Le Q-SAP est un auto-questionnaire spécifique qui évalue les symptômes classiques de douleur nociceptive et neuropathique des patients souffrant de lombalgie chronique en fonction de leur répartition locale. En outre, le questionnaire évalue l’intensité de ces symptômes et leur impact sur la qualité de vie et la fonctionnalité, et peut être utilisé pour évaluer le traitement. L’auto-questionnaire se compose de deux parties (pour les symptômes du dos et, le cas échéant, des jambes) et a été testé sur 152 patients souffrant de lombalgie chronique avec ou sans radiculopathie. Contrairement à d’autres questionnaires, le Q-SAP dos/jambes n’évalue pas seulement l’intensité des symptômes, mais aussi leur impact sur la qualité de vie et la fonctionnalité du patient. De plus, ce questionnaire interroge les symptômes en fonction de leur répartition anatomique [7].

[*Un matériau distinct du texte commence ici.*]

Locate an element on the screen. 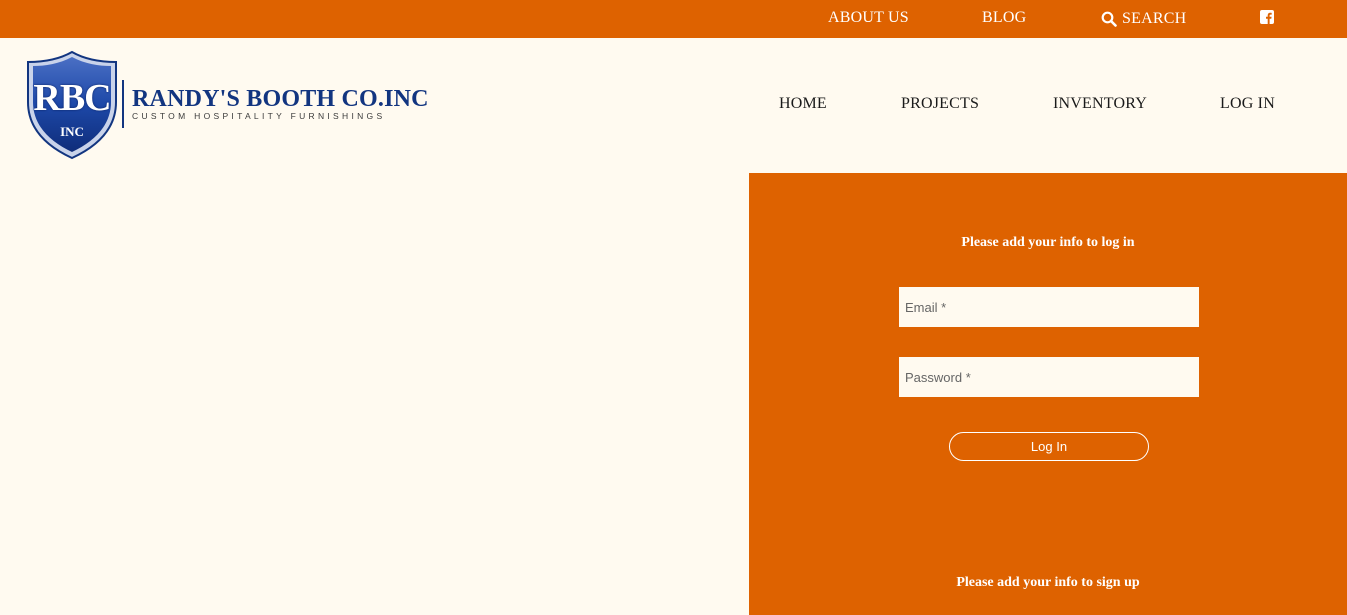  nav-item-projects: PROJECTS is located at coordinates (940, 104).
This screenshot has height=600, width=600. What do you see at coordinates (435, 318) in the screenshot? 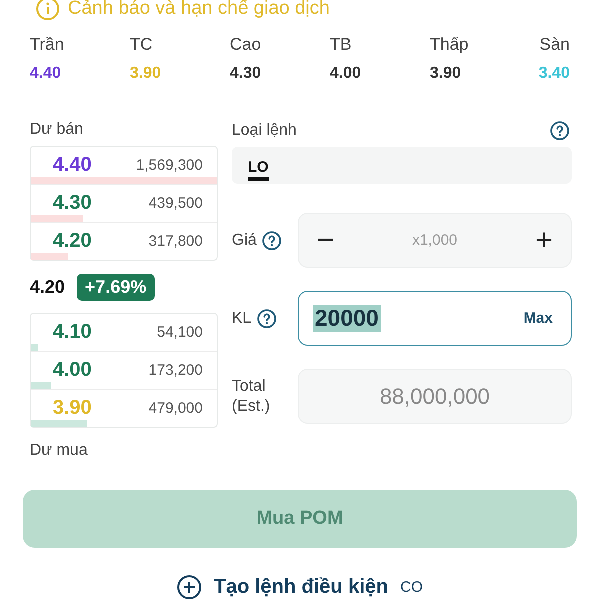
I see `quantity-field: 20000 Max` at bounding box center [435, 318].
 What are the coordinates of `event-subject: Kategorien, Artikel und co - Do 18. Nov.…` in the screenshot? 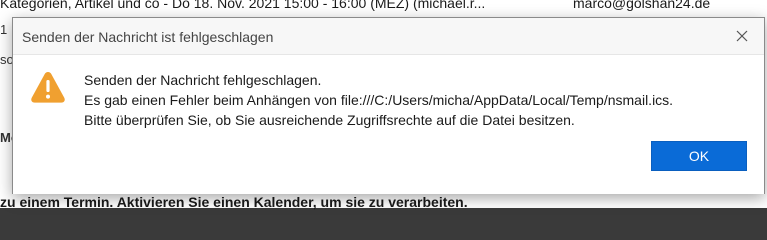 It's located at (243, 6).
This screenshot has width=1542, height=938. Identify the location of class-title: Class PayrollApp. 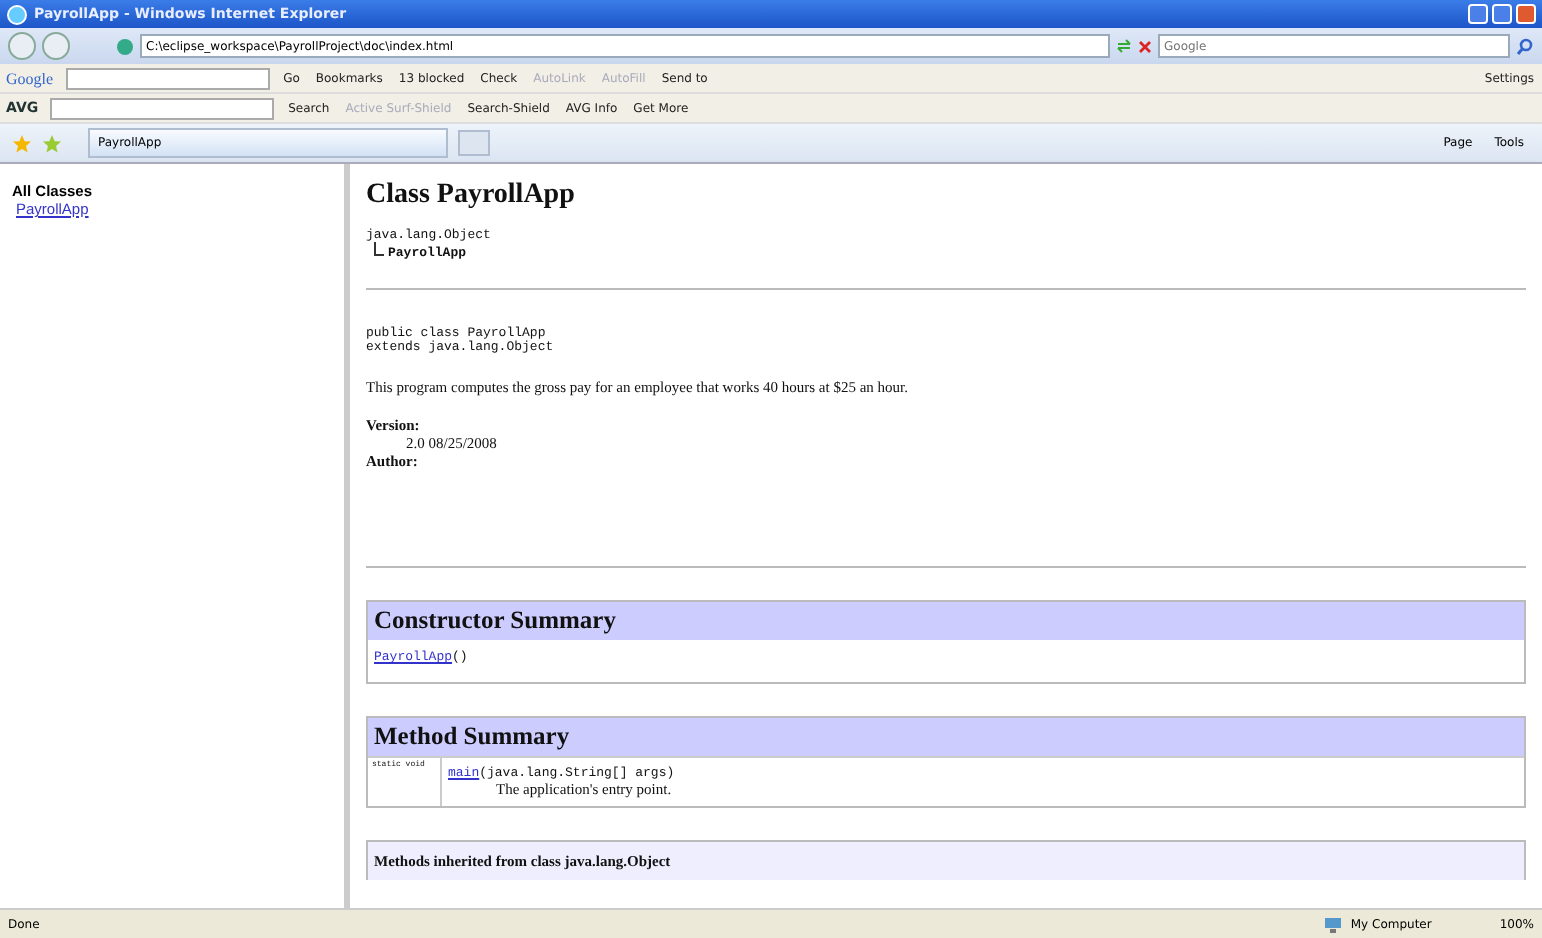
(472, 196).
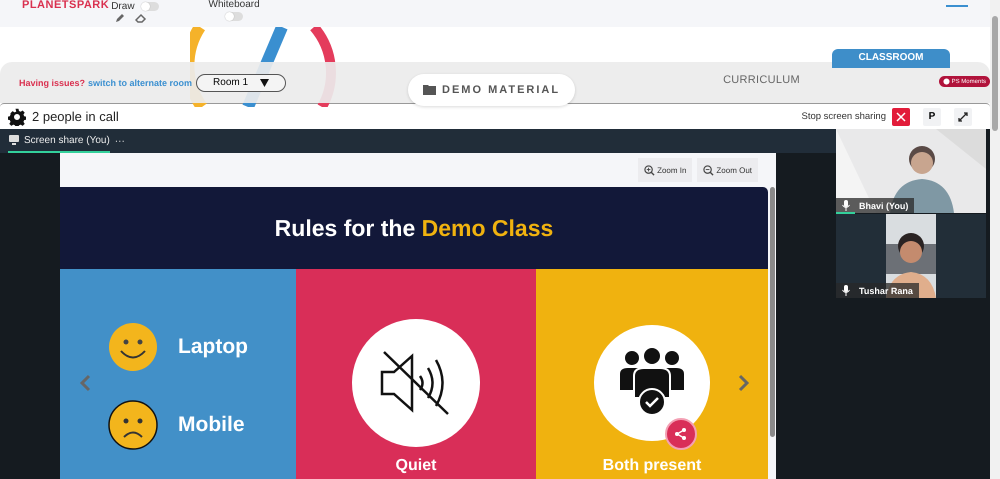 The image size is (1000, 479). I want to click on nav-tab: DEMO MATERIAL, so click(492, 90).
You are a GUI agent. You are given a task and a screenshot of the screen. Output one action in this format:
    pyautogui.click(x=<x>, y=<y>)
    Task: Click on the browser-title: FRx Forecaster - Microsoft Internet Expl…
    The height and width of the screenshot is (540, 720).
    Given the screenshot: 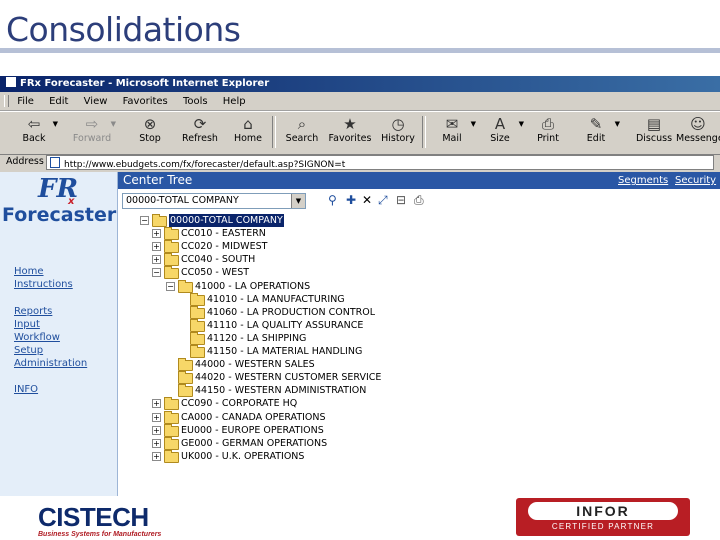 What is the action you would take?
    pyautogui.click(x=145, y=84)
    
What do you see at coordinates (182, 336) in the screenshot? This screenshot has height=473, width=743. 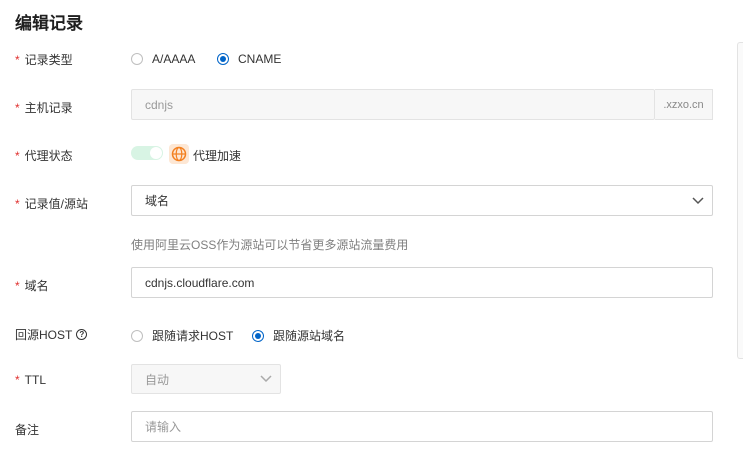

painPREDICT est un questionnaire qui utilise un large éventail de descripteurs, selon les déclarations des patients, potentiellement liés aux mécanismes de la douleur neuropathique et nociceptive, et d’examiner les modèles de symptômes sensoriels. Le questionnaire final comportait 20 items couvrant les domaines suivants : Intensité de la douleur, localisation de la douleur, évolution de la douleur et symptômes sensoriels. Le regroupement hybride des nouvelles données du questionnaire a permis d’identifier trois profils différents de symptômes sensoriels caractéristiques chez les patients souffrant de douleurs neuropathiques (NeP) : “nocicepteurs irritables”, “douleurs de désafférentation” et “crises douloureuses avec composante nociceptive”. Bien que certaines différences aient été observées dans la distribution des profils sensoriels, tous les profils étaient représentés dans tous les groupes d’étiologie du NeP [8].
Messages Take-Home
- Il existe des sous-groupes mécaniques chez les patients douloureux
- Certains sous-groupes répondent particulièrement bien aux opioïdes
- Les outils d’évaluation sont :
– Profils sensoriels QST
– Profils sensoriels PRO
Congrès : Congrès allemand sur la douleur 2022
Littérature :
- Ralf Baron : Évaluation de la douleur – La base d’un traitement personnalisé. Congrès allemand sur la douleur 2022, symposium industriel ; 21.10.2022.
- Baron R, et al. : Douleur neuropathique périphérique : un principe d’organisation lié au mécanisme basé sur des profils sensoriels. Pain 2017 ; doi : 10.1097/j.pain.0000000000000753.
- Jain M, et al : Essai randomisé, en double aveugle, contrôlé par placebo d’ISC 17536, un inhibiteur oral du récepteur transitoire potentiel de l’ankyrine 1, chez des patients souffrant de neuropathie diabétique périphérique douloureuse : impact de la fonction préservée des fibres du petit nerf. Pain 2022 ; doi : 10.1097/j.pain.0000000000002470.
- Demant DT, et al. : L’effet de l’oxcarbazépine dans la douleur neuropathique périphérique dépend du phénotype de la douleur : une étude randomisée, en double aveugle, contrôlée par placebo et basée sur le phénotype. Pain 2014 ; doi : https://doi.org/10.1016/j.pain.2014.08.014.
- Gewandter JS, et al : Predicting Treatment Response with Sensory Phenotyping in Post-Traumatic Neuropathic Pain. Pain 2022 ; doi : 10.1093/pm/pnac045.
- Bouhassira D, et al. : Développement et validation de l’inventaire des symptômes de douleur neuropathique. Pain 2004 ; doi : 10.1016/j.pain.2003.12.024.
- Otto JC, et al. : Validation du Questionnaire for Symptom Assessment in Pain disorders for Back pain patients (Q-SAP). Eur J Pain 2020 ; doi : 10.1002/ejp.1690.
- Tölle TR, et al : painPREDICT : premières données provisoires issues du développement d’un nouveau questionnaire sur la douleur rapportée par les patients pour prédire la réponse au traitement en utilisant des profils de symptômes sensoriels. Curr Med Res Opin 2019 ; doi : 10.1080/03007995.2018.1562687.